PROBLEM: Carry on the piece about the REELpoetry 2022 poetry film festival, picking up after its last sentence.

PASSAGE SHOWN:
REELpoetry 2022 – 25–27 February ‘Better than ever before’
Congratulations to Fran Sanders and her team in Houston for organising this richly programmed hybrid (first day live, the rest mainly online) poetry film festival this year. From poetry film curations and open mic performances by the deaf and hard of hearing (Willy Conley, Sabina England, Meridith Gray) to individual artists’ curations from literally all around the world (Colm Scully, Ireland; Steve Smart, Scotland; Ian Gibbins, Australia; Helen Matte /ZumTrobaR, Canada; and Giovanni Singleton, USA), to commissioned films from Houston-based Aurora Picture Show to performance with video (Amir Safi, Write About Now), they have surpassed themselves.
I am fortunate to be on the judging panel for the competition entries, and even more fortunate to have my poetry film with poem by Heidi Seaborn ‘Selfie with Marilyn’ selected by Ian Gibbins for his curation distURBANce. The description states: ‘No idyllic pastorals here. Instead we have a program of urban stories, distorted by the power of advertising, social media, celebrity, with more than a hint of corruption, crime and miscellaneous bad behaviour.’
I am also really pleased to share details about the short film to be shown at REELpoetry that chronicles the extraordinary collaborative public poetry project Love Letters in Light (May 2021) curated in LA county by artist, writer and public arts champion Leila Hamidi. In response to the devastating fallout from the COVID-19 pandemic, Hamidi wanted to hear the voices of the people speak, to bring healing and hope through art as poetry as a homage to Los Angeles. She has a skill and vision that has developed such large-scale projects concerned with art and well-being before, with an aim to ‘reconcile histories and imagine new futures’.
Through the simple device of 10 LED screens placed outside (and in partnership with) 10 LA county libraries (also part of the We Rise project run out of LA County Department of Mental Health), we can read 15-word poems (bilingual in English and Spanish) that encapsulate the mindset of those who are dealing with the new world that has arisen as we still grieve in these difficult times.
With a small group of core poets: Jerry Quickley, Victoria Chang, Imani Tolliver, féi Hernandez and Yesika Salgado, around 300 poems from the Los Angeleno community were selected through an open call, with each poem appearing for 24 hours.
As project translator and poet Yesika comments: ‘this project allows people a stake in the community in a way they never had before … a quiet, revolutionary thing we did.’ This is echoed by LA County Library director Skye Patrick (Library Journal’s 2019 Librarian of the Year).

EXCERPTED DATA:
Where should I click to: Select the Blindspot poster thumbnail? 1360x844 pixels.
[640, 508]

---

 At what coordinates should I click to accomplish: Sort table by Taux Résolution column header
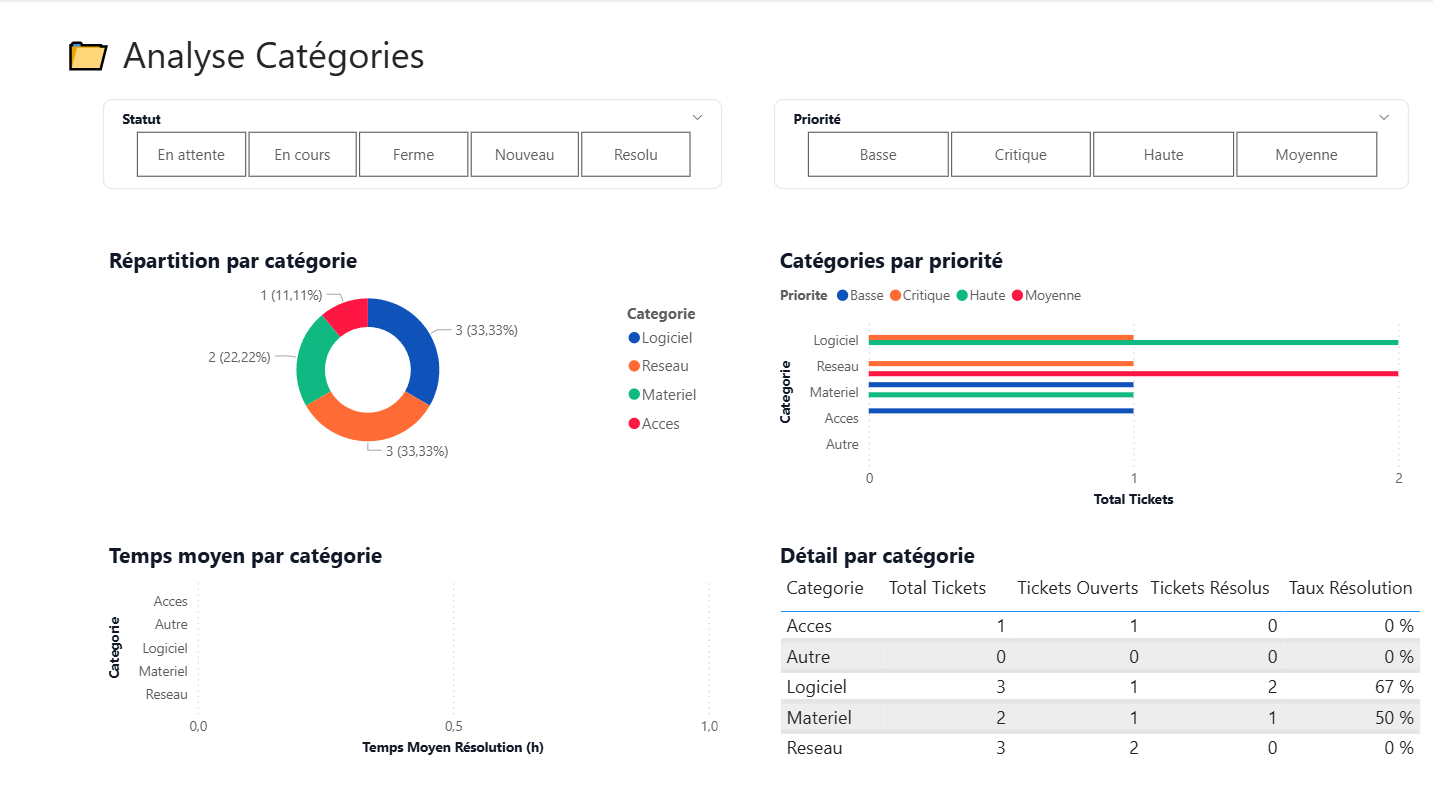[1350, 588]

==

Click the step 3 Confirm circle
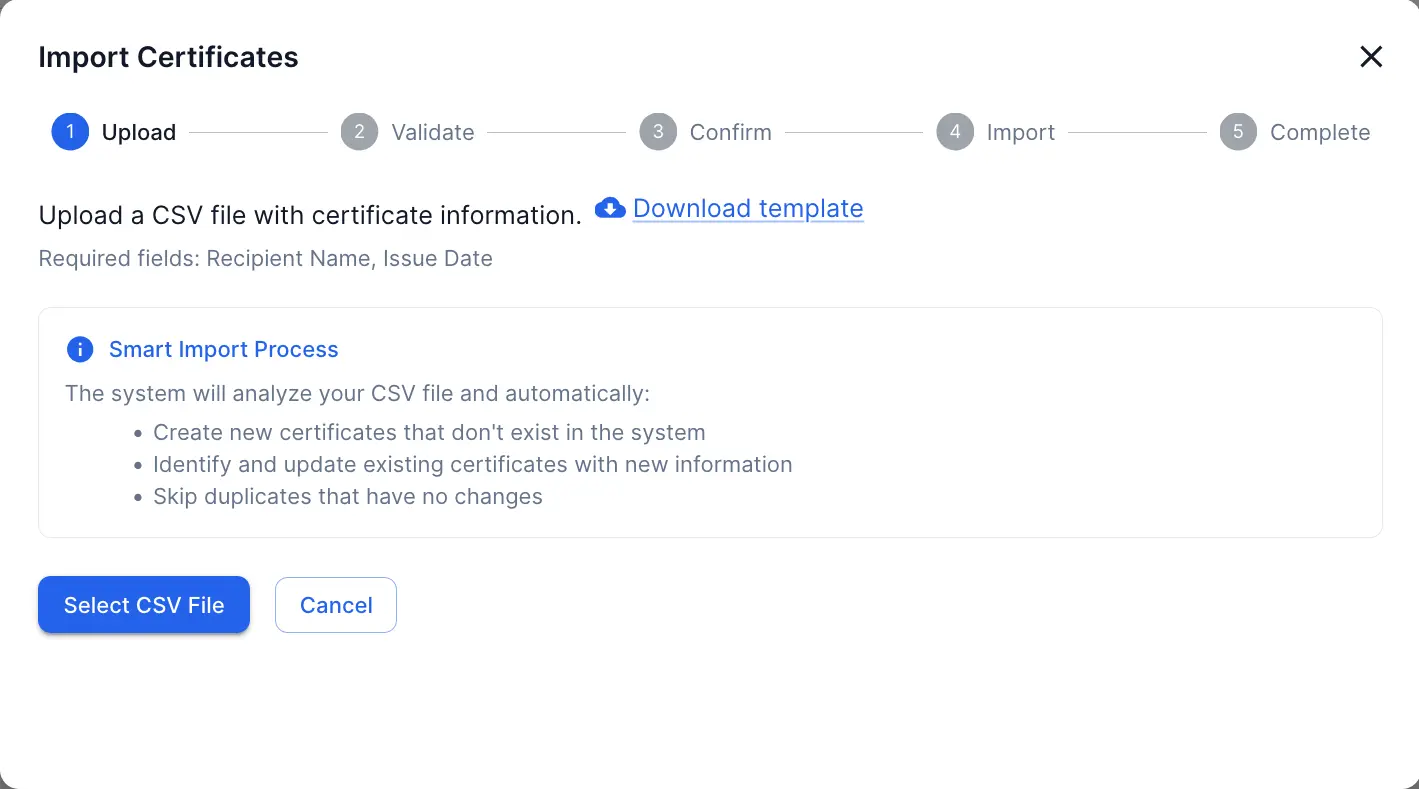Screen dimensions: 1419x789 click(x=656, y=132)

OUTPUT FOR THIS EXERCISE:
Victoria Chang comments how great it is that the LED itself has been appropriated ‘not for something you don’t need, for capitalism’, but reflecting the truth of society itself. It made me think how the LED, once bringing objective truisms to the street (late 1970s) by leading American artist Jenny Holzer, has now become a vehicle for collective subjectivity, for the unvoiced. From ‘Abuse of Power Comes As No Surprise’ to ‘We have lived a moonless night. But morning comes.’
In parallel, across the decades our political world has shifted slowly in activating ‘othered’ voices: from women’s rights through to a diversity of communities and their perspectives. We need to reduce the dominating and pivotal power dynamics that have created many of the problems we face today and listen to all members of society. This project couldn’t have happened at a more important time.
As Victoria Chang states in the face of a grief that never dies: ‘Language can save you’; and simply but so profoundly féi Hernandez (trans, non-binary and Board President of Gender Justice, LA) observes: ‘Words are a way of documenting that we exist’. In a terrible sense we cannot take for granted this basic human right – of defining ourselves by ourselves.
The film is beautifully directed by Christian Bruno and Natalija Vekic (Electric Park Films), produced by Leila Hamidi and edited by Misha Scott, and it will be shown alongside a very interesting discussion with Leila Hamidi, Yesika Salgado, Fran Sanders, Amir Safi, and myself at 4:30–5:30 P.M. Sunday February 27th CST (or 10:30–11:30 P.M. UK).
Leila Hamidi is currently curating a multi-media theatre piece with a group of interdisciplinary artists, writers and musicians which will go live in 2023.